→ Stated goal A: Name every distinct customer that appears in the first input table of the groupMax passage.
→ Stated goal B: In the groupMax passage, what initial value does the script under "Specifying an initial value" pass to groupMax()?

→ Passage shown:
::::::::::
You have the following input data:

Customer name:string Payments:double
Bob 34.87
David 23.56
Bob 23.56
Lucy 235.87
David 12.45
Lucy 1.45
Bob 12.56
Lucy 300.00

Using a Transform (Deprecated) node and the groupMax() macro, enter the following in the Script property:

_maxPayment= groupMax('Payments')

emit 'Customer name','Payments', _maxPayment

The following data is output:

Customer name:string Payments:double _maxPayment:double
Bob 34.87 34.87
David 23.56 34.87
Bob 23.56 34.87
Lucy 235.87 235.87
David 12.45 235.87
Lucy 1.45 235.87
Bob 12.56 235.87
Lucy 300.00 300.00

In this example, the groupMax() values are listed in the '_maxPayment' column. As the records are processed, each new value is compared to the first value. If the value is less than the first value, there is no change and the first value is still used. When a value that is higher than the first value is encountered, the higher value is listed.

Specifying an initial value

You have the following input data:

rand: int
7138
15790
27959
17809
16901
3465
22852
11228
26567
30176
12345

In a Transform (Deprecated) node, you specify the following in the Script property:

maxrand = groupMax(rand, 10000) emit maxrand

The output would be:

maxrand: int
10000
15790
27959
27959
27959
27959
27959
27959
27959
30176
30176

With the same input data, if you did not specify an initial value in the Script property, the output would instead be as follows:

maxrand: int
7138
15790
27959
27959
27959
27959
27959
27959
27959
30176
30176

groupString()
::::::::::
→ Data:

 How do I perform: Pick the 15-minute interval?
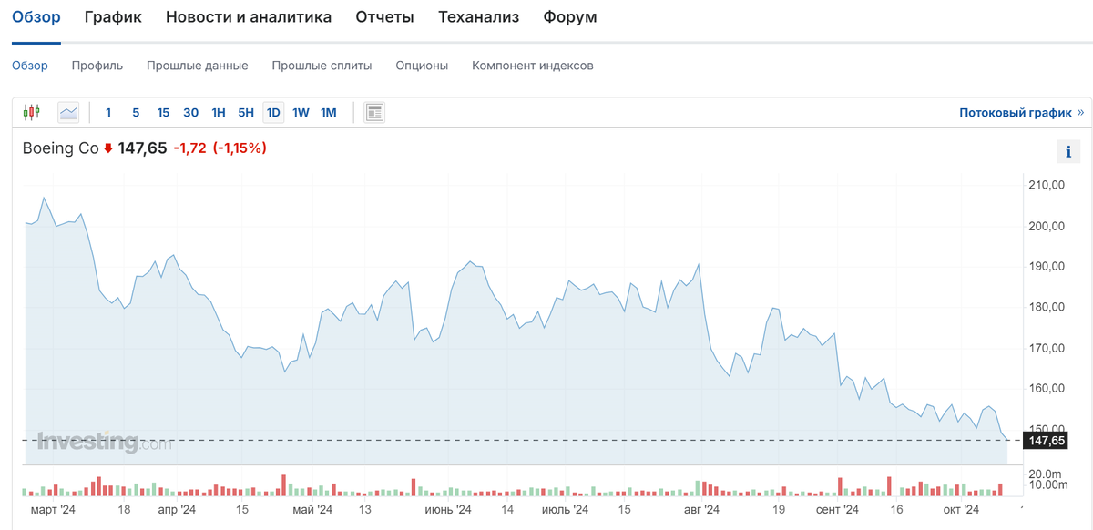pos(163,112)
::::::::::
→ Final result A: Bob, David, Lucy

→ Final result B: 10000